'''

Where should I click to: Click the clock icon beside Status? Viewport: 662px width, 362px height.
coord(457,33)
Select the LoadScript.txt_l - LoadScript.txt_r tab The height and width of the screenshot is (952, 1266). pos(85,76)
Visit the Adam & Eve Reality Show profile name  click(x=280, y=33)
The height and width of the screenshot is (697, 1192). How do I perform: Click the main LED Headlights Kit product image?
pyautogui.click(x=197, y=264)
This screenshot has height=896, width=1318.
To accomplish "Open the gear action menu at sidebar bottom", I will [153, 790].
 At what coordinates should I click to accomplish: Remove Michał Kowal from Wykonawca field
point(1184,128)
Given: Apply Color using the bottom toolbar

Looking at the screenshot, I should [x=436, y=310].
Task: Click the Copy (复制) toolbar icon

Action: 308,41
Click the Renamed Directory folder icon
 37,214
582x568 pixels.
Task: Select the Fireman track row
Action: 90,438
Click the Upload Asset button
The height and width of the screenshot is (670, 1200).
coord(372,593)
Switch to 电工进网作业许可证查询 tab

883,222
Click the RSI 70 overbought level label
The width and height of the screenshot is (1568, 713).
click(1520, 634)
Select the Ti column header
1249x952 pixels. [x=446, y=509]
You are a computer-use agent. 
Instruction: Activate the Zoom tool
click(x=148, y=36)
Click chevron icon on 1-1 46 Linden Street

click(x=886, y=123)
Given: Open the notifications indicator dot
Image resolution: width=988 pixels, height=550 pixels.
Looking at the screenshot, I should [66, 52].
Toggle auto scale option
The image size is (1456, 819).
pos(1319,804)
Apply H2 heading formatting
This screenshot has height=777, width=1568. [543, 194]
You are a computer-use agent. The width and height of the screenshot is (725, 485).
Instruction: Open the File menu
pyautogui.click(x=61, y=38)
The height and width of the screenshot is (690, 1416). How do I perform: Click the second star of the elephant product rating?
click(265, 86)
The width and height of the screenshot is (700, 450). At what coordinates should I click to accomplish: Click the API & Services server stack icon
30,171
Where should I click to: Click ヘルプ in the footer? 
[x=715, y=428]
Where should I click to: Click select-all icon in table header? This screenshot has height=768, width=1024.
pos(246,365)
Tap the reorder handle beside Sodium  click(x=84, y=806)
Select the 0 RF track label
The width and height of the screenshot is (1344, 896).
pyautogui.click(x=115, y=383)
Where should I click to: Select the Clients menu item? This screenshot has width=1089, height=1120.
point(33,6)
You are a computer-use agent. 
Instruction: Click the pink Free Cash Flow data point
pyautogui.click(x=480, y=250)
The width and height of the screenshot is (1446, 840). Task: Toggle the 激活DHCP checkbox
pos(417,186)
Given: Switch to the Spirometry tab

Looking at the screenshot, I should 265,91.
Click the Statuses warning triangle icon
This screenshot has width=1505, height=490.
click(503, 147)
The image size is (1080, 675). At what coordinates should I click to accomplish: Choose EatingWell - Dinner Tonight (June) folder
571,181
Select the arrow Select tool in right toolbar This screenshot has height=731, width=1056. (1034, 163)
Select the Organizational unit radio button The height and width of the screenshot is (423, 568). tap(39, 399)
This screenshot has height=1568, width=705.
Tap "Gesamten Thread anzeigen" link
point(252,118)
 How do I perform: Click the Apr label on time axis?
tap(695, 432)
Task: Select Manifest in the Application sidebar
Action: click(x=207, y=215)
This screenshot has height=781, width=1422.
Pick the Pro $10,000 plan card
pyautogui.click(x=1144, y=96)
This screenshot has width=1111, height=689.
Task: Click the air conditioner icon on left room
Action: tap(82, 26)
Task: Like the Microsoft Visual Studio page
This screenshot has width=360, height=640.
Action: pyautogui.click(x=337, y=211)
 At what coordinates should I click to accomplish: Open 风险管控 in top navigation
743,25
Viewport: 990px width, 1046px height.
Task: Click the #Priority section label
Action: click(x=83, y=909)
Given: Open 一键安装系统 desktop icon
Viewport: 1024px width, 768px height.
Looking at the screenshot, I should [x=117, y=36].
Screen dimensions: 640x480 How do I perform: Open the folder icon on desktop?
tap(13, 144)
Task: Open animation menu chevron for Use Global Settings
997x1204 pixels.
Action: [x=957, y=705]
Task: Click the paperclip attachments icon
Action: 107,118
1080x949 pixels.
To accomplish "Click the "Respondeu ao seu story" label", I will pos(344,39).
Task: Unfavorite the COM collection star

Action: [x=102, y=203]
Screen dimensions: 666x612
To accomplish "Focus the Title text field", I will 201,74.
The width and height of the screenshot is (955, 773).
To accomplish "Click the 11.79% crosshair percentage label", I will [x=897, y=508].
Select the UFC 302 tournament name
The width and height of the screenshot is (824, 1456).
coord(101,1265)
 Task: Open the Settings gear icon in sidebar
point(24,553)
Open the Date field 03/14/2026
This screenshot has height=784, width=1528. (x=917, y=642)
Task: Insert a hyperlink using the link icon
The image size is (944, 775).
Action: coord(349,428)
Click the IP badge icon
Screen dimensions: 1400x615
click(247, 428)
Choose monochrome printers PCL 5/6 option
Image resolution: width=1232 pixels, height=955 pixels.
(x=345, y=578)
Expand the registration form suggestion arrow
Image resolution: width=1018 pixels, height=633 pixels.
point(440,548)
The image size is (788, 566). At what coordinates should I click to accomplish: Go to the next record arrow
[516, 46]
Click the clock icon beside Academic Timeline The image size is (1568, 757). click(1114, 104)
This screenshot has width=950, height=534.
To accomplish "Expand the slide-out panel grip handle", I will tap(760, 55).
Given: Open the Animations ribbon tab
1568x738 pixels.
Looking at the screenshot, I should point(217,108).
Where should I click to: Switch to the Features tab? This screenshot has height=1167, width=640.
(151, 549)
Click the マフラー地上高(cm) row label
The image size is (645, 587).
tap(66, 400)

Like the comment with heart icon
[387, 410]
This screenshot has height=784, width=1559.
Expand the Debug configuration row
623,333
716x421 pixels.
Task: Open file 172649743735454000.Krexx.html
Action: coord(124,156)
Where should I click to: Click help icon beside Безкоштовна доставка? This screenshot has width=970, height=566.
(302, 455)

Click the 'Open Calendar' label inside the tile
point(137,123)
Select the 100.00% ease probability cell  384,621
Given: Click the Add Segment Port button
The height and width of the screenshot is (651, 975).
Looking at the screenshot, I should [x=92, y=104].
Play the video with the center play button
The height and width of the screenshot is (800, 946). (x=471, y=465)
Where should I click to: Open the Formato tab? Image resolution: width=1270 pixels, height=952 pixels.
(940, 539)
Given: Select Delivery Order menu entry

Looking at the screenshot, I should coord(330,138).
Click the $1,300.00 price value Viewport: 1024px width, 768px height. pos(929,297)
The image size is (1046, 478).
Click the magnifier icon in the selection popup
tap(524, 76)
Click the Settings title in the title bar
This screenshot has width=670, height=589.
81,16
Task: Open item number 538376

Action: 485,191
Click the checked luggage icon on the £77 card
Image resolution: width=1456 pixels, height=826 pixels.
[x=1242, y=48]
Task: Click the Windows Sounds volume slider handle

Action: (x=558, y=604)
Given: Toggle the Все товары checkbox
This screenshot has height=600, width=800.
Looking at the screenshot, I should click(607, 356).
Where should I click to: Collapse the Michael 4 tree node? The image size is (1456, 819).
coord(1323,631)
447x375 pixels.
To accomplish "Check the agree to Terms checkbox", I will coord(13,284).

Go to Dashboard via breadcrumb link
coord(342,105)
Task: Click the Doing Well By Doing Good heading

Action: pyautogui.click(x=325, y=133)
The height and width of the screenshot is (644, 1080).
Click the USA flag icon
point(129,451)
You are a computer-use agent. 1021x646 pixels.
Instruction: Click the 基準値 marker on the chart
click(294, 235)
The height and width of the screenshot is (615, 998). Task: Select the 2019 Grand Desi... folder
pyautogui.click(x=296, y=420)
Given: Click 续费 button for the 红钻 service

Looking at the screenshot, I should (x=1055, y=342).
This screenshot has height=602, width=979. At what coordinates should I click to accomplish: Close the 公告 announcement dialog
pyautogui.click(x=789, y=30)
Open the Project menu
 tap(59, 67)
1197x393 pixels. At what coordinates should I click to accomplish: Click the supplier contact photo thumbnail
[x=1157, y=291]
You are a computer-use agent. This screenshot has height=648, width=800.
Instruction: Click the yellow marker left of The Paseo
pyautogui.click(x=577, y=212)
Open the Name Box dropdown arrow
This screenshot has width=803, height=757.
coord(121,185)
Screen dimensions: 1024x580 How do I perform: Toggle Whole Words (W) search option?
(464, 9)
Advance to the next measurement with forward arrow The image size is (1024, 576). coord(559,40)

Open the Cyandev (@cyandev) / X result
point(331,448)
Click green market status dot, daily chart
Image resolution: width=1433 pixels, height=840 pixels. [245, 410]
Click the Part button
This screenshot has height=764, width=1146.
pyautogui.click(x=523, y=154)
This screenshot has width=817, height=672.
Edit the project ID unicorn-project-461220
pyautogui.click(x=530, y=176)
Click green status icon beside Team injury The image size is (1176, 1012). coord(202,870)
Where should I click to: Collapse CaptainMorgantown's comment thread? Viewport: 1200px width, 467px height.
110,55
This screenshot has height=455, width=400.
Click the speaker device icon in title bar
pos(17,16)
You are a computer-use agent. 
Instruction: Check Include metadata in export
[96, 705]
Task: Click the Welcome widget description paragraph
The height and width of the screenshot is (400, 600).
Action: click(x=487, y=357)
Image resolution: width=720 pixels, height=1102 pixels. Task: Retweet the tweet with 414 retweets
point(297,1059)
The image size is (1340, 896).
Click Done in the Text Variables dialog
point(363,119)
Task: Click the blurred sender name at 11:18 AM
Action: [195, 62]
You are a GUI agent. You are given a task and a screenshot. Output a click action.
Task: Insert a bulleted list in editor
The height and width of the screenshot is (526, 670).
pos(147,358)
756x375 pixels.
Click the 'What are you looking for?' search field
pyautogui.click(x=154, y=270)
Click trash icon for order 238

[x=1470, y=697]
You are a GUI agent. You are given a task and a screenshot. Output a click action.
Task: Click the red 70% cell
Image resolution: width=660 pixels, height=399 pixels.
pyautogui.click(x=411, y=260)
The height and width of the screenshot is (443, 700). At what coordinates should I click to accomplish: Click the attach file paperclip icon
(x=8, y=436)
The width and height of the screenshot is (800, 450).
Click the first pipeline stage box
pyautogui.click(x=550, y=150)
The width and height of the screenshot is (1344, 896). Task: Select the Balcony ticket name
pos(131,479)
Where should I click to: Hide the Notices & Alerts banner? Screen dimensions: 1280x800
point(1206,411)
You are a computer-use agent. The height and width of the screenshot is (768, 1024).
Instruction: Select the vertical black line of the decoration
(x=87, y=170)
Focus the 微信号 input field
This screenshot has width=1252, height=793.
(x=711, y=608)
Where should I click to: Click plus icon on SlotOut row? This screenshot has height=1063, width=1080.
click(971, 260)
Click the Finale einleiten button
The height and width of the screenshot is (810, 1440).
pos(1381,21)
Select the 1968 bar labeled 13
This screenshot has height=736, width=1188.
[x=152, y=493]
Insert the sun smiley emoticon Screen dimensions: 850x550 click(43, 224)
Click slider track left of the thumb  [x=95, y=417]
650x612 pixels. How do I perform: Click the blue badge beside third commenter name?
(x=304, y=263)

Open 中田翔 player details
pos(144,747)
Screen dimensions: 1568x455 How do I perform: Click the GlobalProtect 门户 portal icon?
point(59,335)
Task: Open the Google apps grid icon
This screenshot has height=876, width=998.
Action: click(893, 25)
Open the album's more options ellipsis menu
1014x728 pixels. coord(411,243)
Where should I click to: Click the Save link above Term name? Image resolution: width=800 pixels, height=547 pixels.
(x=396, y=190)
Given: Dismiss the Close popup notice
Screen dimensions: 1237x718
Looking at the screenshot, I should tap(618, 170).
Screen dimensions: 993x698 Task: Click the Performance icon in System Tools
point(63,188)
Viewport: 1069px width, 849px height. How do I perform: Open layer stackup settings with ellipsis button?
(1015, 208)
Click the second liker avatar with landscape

'''

- **GIVEN TASK**
Reproduce the data from its first line through the line holding "[x=715, y=428]", inclusive, substituting "Upload File" for "Upload Asset" and keeping everything else the same.

- **WRITTEN ANSWER**
Where should I click to: Click the clock icon beside Status? Viewport: 662px width, 362px height.
coord(457,33)
Select the LoadScript.txt_l - LoadScript.txt_r tab The height and width of the screenshot is (952, 1266). pos(85,76)
Visit the Adam & Eve Reality Show profile name  click(x=280, y=33)
The height and width of the screenshot is (697, 1192). How do I perform: Click the main LED Headlights Kit product image?
pyautogui.click(x=197, y=264)
This screenshot has height=896, width=1318.
To accomplish "Open the gear action menu at sidebar bottom", I will [153, 790].
 At what coordinates should I click to accomplish: Remove Michał Kowal from Wykonawca field
point(1184,128)
Given: Apply Color using the bottom toolbar

Looking at the screenshot, I should [x=436, y=310].
Task: Click the Copy (复制) toolbar icon

Action: 308,41
Click the Renamed Directory folder icon
 37,214
582x568 pixels.
Task: Select the Fireman track row
Action: 90,438
Click the Upload File button
The height and width of the screenshot is (670, 1200).
coord(372,593)
Switch to 电工进网作业许可证查询 tab

883,222
Click the RSI 70 overbought level label
The width and height of the screenshot is (1568, 713).
click(1520, 634)
Select the Ti column header
1249x952 pixels. [x=446, y=509]
You are a computer-use agent. 
Instruction: Activate the Zoom tool
click(x=148, y=36)
Click chevron icon on 1-1 46 Linden Street

click(x=886, y=123)
Given: Open the notifications indicator dot
Image resolution: width=988 pixels, height=550 pixels.
Looking at the screenshot, I should [66, 52].
Toggle auto scale option
The image size is (1456, 819).
pos(1319,804)
Apply H2 heading formatting
This screenshot has height=777, width=1568. [543, 194]
You are a computer-use agent. The width and height of the screenshot is (725, 485).
Instruction: Open the File menu
pyautogui.click(x=61, y=38)
The height and width of the screenshot is (690, 1416). How do I perform: Click the second star of the elephant product rating?
click(265, 86)
The width and height of the screenshot is (700, 450). At what coordinates should I click to accomplish: Click the API & Services server stack icon
30,171
Where should I click to: Click ヘルプ in the footer? 
[x=715, y=428]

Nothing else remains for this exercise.